REINVENTING ADULT CAUDAL EPIDURAL BLOCK: A RETROSPECTIVE ANALYSIS
Davies C. Vergheese*, Kamal Sonya, Sahir Aftab and Sandeep David
ABSTRACT
Introduction: Caudal epidural block is useful to provide anaesthesia for perineal and penile surgical procedures in the adults. But, it is not popular among the anaesthetists due to the high failure rate with the landmark based technique. Ultrasound scanning helps to visualise the sacral hiatus, sacrococcygeal ligament and the caudal epidural space. Real-time needling and injection into the caudal epidural space can be done precisely under ultrasound guidance. This may improve the success rate so that it is a viable alternative. Ultrasound guided caudal blocks are regularly practiced in our institute for the last six years. Material and Method: Caudal blocks done in adults in the year 2016 was analysed retrospectively in this study. This included 306 patients above 18years. Results: The study showed a success rate of 92.19% against the 68- 75% reported for the adult caudal block by the landmark technique. It provided good and prolonged post operative analgesia. The first rescue analgesic request was a median 604 minutes with a standard deviation of 155 minutes. No incidence of Post Operative Urinary Retention (POUR) demanding catheterisation of the bladder was noted, which is common in perineal procedures done under spinal or general anaesthesia. The incidence of spinal puncture head ache of the spinal anaesthesia is totally avoided. Oral liquids were allowed up to 2 hours before the start of surgery. Post operatively oral liquids were started once the patient is out of the procedural sedation. Only 27 patients (8.8%) received intravenous fluids, of volume 300 to 1000 ml.

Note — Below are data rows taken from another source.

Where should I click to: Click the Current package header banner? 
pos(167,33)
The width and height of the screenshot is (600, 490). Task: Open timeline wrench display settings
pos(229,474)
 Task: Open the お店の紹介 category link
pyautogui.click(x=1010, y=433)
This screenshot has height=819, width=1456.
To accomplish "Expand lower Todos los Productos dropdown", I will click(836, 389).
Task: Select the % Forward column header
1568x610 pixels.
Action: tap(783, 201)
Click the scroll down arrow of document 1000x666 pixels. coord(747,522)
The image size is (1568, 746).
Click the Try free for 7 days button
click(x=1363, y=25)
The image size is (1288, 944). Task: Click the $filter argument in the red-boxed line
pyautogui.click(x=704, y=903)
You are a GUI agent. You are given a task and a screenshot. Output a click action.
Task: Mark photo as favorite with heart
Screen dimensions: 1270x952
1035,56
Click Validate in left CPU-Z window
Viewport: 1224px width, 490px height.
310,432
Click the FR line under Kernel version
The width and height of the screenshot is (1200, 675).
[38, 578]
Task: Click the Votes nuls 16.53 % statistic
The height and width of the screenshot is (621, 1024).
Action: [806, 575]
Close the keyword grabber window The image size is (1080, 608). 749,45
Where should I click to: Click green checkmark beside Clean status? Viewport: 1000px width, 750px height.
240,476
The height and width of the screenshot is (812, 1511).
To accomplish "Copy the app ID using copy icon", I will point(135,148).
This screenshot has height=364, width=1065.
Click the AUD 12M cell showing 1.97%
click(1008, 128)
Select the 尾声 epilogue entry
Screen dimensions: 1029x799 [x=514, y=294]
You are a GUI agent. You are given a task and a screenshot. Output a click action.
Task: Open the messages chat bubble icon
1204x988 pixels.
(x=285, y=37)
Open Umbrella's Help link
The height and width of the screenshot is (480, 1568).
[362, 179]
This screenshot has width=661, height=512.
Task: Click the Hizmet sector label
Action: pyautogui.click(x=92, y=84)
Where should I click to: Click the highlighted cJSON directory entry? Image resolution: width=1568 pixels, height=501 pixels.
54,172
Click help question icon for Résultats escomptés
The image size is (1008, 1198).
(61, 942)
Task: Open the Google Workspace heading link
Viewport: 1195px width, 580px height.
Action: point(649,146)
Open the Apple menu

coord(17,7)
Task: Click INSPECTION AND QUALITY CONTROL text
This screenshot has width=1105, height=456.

Conclusion: Perineal and penile procedures can conveniently be done under caudal epidural block in adults. Ultrasound guidance improves the efficiency, safety and patient comfort of caudal block in adults; and make it a practical and viable option. It provides good and prolonged post operative analgesia. Post Operative Urinary Retention (POUR) which is common after perineal procedures done under spinal or general anaesthesia may be totally avoided. Overall, Caudal block in adults enhances the ‘Enhanced Recovery After Surgery’.
Keywords: ultrasound guided regional anaesthesia, caudal epidural block, Ropivacaine, Post Operative Urinary Retention (POUR), Enhanced Recovery After Surgery (ERAS).